Find The Sum Of Angles

$\tan x = 1 \implies x=45^{\circ}\\ \tan y=2\\ \tan z=3$

Using the sum of angles formula , we have

$\tan(y+z)\\ = \dfrac{\tan y+\tan z}{1-\tan y \tan z}\\ =\dfrac{2+3}{1-2(3)}\\ =\dfrac{5}{-5}\\ =-1$

Note that $0^{\circ}<y<90^{\circ}$ and $0^{\circ}<z<90^{\circ}$ . This gives us

$0^{\circ}<y+z<180^{\circ}$

Therefore, if $\tan (y+z) = -1$ , we know that $y+z=135^{\circ}$

$\implies x+y+z = 45^{\circ} + 135^{\circ} = \boxed{180^{\circ}}$

Mine is not a comment about how pretty the answer is, but just the calculation... $tan^{-1}(1)+tan^{-1}(2)+tan^{-1}(3)$

Consider each line segment as a vector represented by a complex number. The green line segment is represented by $1 + i$ , the yellow segment by $1 + 2i$ , and the red segment by $1 + 3i$ . The argument of the product of these complex numbers will equal the sum of their arguments. $(1 + i)*(1 + 2i)*(1 + 3i) = (1 + i)*(-5 + 5i) = -10$ . Hence the sum of the arguments, x + y + z, equals the argument of -5 which is 180 degrees.

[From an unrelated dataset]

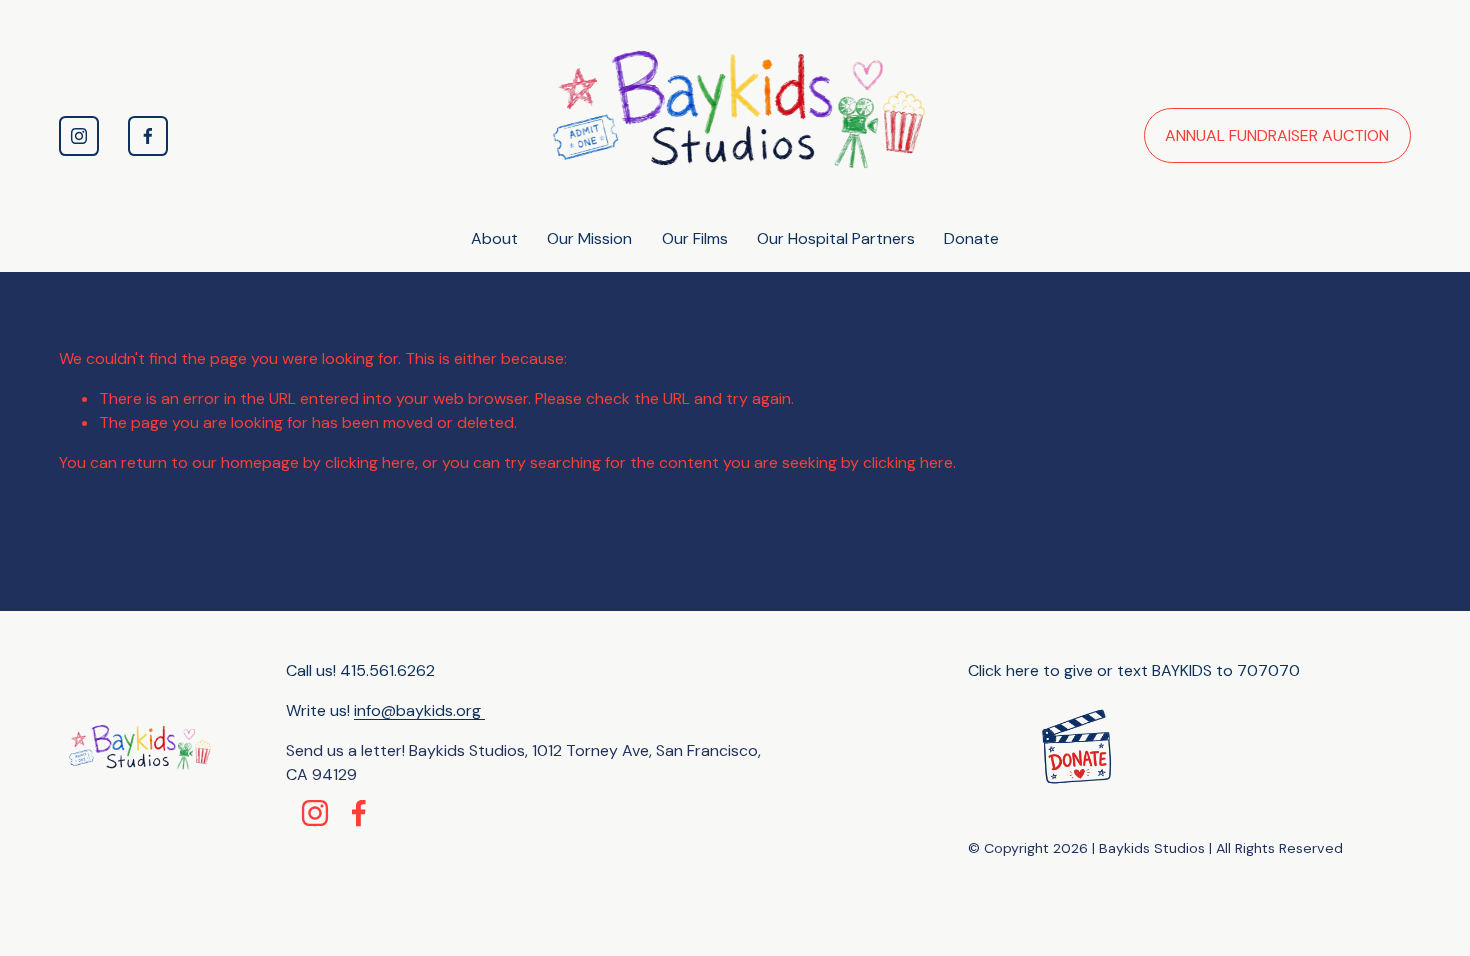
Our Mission (589, 238)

$x+y+z\quad =\quad \tan ^{ -1 }{ 1 } +\tan ^{ -1 }{ 2 } +\tan ^{ -1 }{ 3 } \\ x+y+z\quad =\quad 180°$

you can just plug in 1 for the length of each short segment. this way the side of the entire big square is 3. then just use sin = opp/hyp. and find the angle using arcsin on a scientific calculator. 1/root 2; 2/root 5; 3/root 10 are the ratios for the angles. find the angles for which those are the sin values and add them up. not fancy? who cares? btw, the ratios include the hypotenuse, which you would find using the Pythagorean theorem, of course

If tanA+tanB+tanC=tanAtanBtanC when A B C. Are angle of triangle.... Here it following....

Simple trigonometry: 45+tan^-1(2)+tan^-1(3)=180